Collected data:
════════

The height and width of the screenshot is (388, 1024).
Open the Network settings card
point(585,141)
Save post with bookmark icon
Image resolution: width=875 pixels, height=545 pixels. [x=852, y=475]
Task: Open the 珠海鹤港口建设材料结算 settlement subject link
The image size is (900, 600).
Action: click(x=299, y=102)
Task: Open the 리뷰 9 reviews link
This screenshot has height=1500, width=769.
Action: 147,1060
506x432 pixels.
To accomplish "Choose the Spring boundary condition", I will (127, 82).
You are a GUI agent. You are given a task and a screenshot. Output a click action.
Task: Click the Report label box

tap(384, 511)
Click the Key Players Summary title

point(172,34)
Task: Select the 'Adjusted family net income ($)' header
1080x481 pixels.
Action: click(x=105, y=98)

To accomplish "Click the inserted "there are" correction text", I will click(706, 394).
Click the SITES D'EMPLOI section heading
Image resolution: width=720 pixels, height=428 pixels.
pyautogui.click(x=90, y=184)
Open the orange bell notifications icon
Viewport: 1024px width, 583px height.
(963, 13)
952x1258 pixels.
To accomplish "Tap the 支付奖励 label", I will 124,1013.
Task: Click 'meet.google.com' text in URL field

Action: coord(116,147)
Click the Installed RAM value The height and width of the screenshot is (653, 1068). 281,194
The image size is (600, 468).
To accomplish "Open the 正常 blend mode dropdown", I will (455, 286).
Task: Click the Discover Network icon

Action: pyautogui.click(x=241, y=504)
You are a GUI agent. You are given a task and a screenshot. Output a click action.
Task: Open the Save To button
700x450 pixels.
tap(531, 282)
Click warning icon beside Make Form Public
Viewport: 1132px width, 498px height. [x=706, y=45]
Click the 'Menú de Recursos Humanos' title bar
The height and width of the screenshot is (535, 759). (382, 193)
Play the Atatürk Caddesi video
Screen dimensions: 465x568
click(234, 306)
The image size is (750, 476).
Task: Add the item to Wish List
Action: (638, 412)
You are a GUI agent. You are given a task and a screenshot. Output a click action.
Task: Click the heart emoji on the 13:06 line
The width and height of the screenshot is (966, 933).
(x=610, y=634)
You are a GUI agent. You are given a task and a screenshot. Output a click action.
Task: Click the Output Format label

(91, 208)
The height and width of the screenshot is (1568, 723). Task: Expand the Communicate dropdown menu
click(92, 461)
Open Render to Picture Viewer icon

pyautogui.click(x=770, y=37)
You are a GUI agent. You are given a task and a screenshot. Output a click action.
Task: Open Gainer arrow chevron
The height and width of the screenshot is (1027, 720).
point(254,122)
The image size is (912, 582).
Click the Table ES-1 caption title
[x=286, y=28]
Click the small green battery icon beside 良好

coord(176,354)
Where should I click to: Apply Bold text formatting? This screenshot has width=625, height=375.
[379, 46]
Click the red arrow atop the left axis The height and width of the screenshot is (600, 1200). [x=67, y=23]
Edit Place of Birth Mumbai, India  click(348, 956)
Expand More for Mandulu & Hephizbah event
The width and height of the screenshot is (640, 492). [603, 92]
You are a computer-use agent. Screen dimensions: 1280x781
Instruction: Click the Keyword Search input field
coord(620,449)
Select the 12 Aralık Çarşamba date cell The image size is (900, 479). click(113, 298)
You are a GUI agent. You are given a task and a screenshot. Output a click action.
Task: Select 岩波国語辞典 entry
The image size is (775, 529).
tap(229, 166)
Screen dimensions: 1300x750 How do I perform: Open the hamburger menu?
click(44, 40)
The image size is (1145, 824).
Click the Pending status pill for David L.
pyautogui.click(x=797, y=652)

════════

## TRY IT
Print the lines above from the one with "700x450 pixels." through the one with "Play the Atatürk Caddesi video", both included, exactly as written and nothing more.

## EXERCISE OUTPUT
700x450 pixels.
tap(531, 282)
Click warning icon beside Make Form Public
Viewport: 1132px width, 498px height. [x=706, y=45]
Click the 'Menú de Recursos Humanos' title bar
The height and width of the screenshot is (535, 759). (382, 193)
Play the Atatürk Caddesi video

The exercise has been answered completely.